Три дня и три ночи скрывался Шурка в моем "царстве" - погребе. Три дня мы с Зойкой носили ему еду. Обкормили. Шурка зазнаваться стал. Что похуже, откладывал, нам самим приходилось доедать, не выбрасывать же.

Мы чего-чего только не носили Шурке! Картошки и вареной, и жареной, каши, хлеба, лепешек, огурцов, и молока, и сметаны, и творогу, и яиц, и похлебки горячей.

Шурка начал поговаривать: не остаться ли ему насовсем в погребе.

- Ты что?! - испугалась Зойка. - Мама насмерть забьет кота. Потом за меня примется.

А я обрадовалась. Я привыкла к Шурке. Я его нисколечко больше не стеснялась. Удивительно.

Сначала Зойка силком тянула меня в погреб. Правда, я не очень сопротивлялась. Боялась, как бы Зойка не отступилась от меня. Но шла и не знала, куда глаза прятать от стыда. А пришла - ничего. Разговаривала, смеялась, рассказывала даже, как мы с мамой хлев строили поросенку и как он потом его развалил.

Только взглядом с Шуркой встречаться робела.

Бедовый у Шурки взгляд. А сам он деловой, без работы сидеть не любит. Хлев нашему поросенку смастерил такой, что его не только поросенок - бык не изломает.

Мама не нарадуется и все пытает меня.

- Откуда это у тебя такой ловкач выискался, а? И хлев сколотил, и западню в подпол устроил, и скамейку починил. Что ж ты молчишь? допытывалась мама.

- О нем нельзя говорить. Он все это мастерил украдкой. Он, мам, беглый.

Мама испуганно всплеснула руками и сокрушенно покачала головой.

- Этого нам еще не хватало.

Но я заметила в маминых глазах смешинку и поняла, что она все знает. Я прижалась к ней.

- Мам, ты не скажешь?

- А я знать ничего не знаю и ведать не ведаю.
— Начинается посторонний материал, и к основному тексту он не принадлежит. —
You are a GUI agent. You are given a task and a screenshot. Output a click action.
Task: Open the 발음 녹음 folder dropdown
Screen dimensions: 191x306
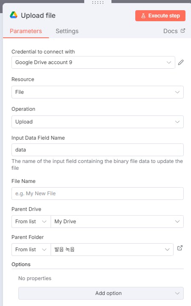[x=112, y=250]

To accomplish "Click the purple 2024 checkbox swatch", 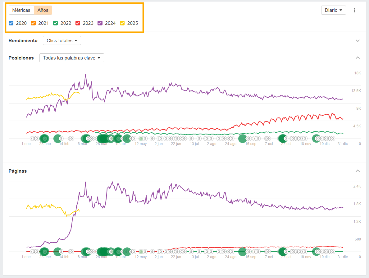I will (x=100, y=23).
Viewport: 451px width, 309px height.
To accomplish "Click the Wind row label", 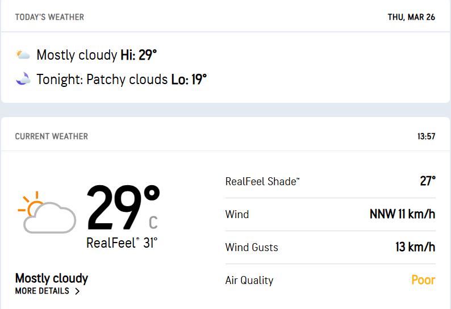I will click(237, 215).
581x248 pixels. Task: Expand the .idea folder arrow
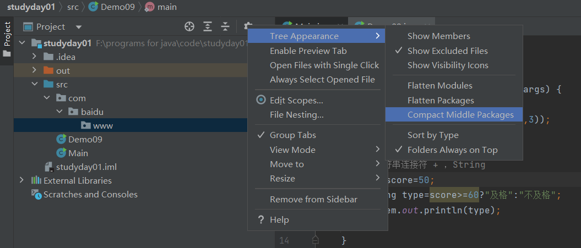[34, 57]
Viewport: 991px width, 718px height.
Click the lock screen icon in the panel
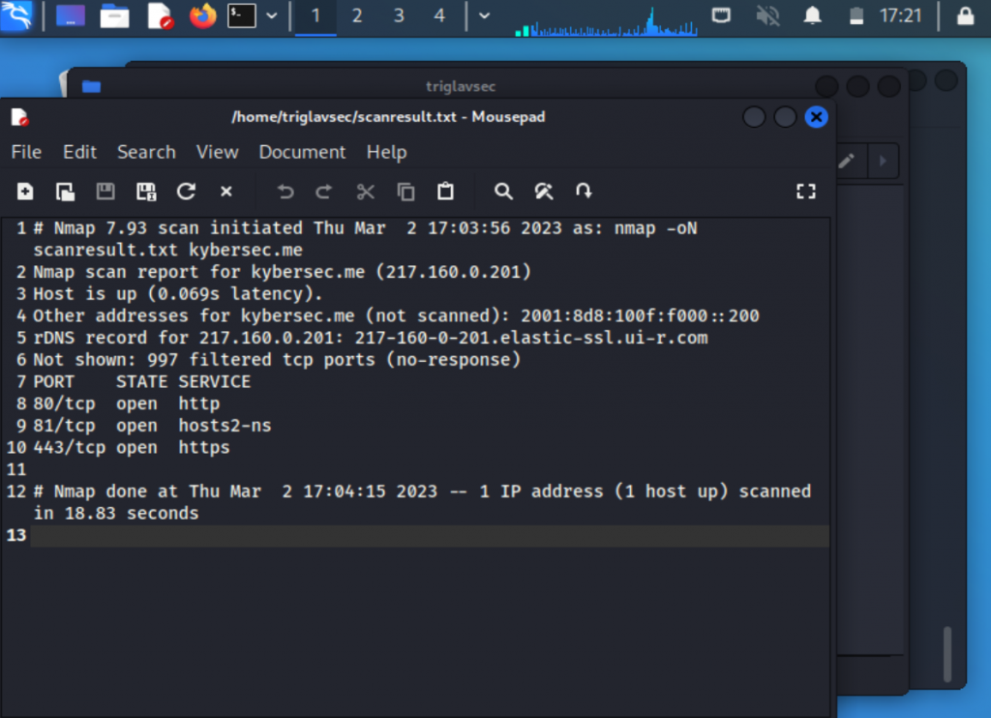(x=965, y=15)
- Знаешь, мамочка, знаешь.

- Возьми вон маленькую подушку. Да ключ от сарая дай ему. Не ровен час, дождь пойдет - спрячется.

- Мама...

Я уткнулась лицом ей в грудь.

- Ну, будет, будет.

Мама отстранила меня и заглянула мне в глаза. Тихо, печально улыбнулась.

Колькиным родителям Шурка написал письмо.
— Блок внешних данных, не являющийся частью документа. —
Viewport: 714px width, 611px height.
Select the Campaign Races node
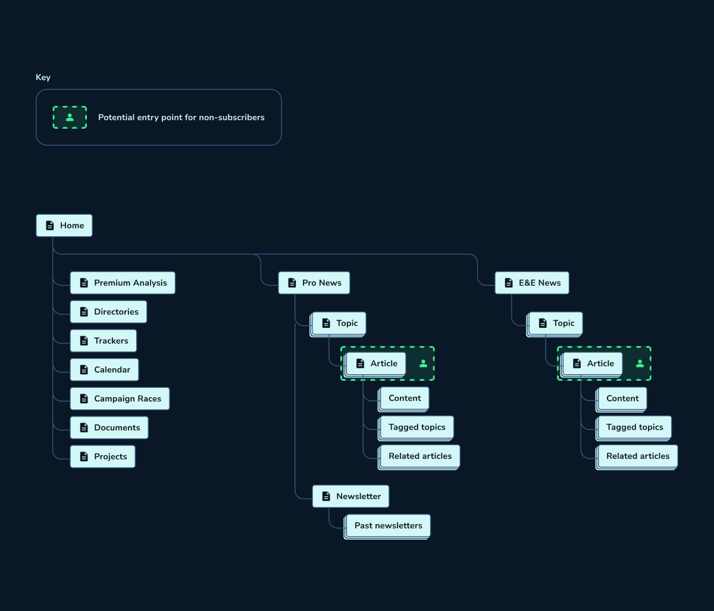tap(120, 399)
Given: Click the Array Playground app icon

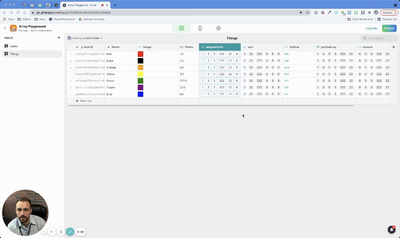Looking at the screenshot, I should [13, 28].
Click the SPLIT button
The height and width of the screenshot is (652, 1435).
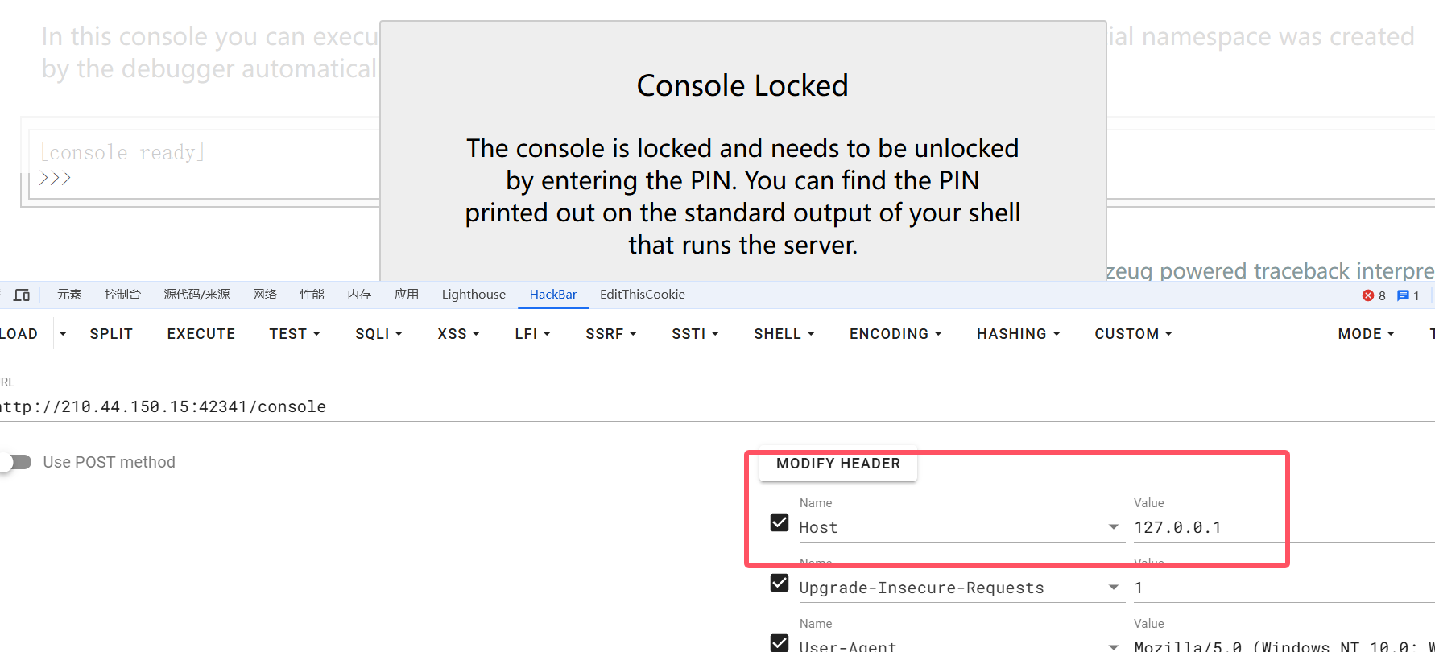coord(111,334)
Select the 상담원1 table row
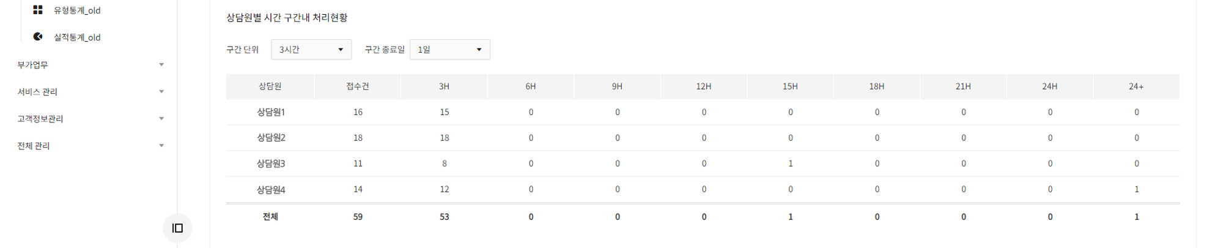The width and height of the screenshot is (1223, 248). point(703,112)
"Дядя Рома и тетя Вера, Колька ни в чем не виноватый. Сарай

сгорел из-за меня, Колька говорил мне, чтобы я развел костер

подальше, но я не послушал его.

Мы хотели пекарить картошку. Пока собирали дрова, сарай и

запылал.

Я один виноватый, мне и отвечать положено.

Ш у р к а М а ш и н".

Зойка отнесла письмо и отдала дяде Роме в собственные руки. Но письмо опоздало, Кольку уже выпороли. Мать выпорола, да так, что он, говорят, за обедом и то не присел на лавку. Бедный Колька!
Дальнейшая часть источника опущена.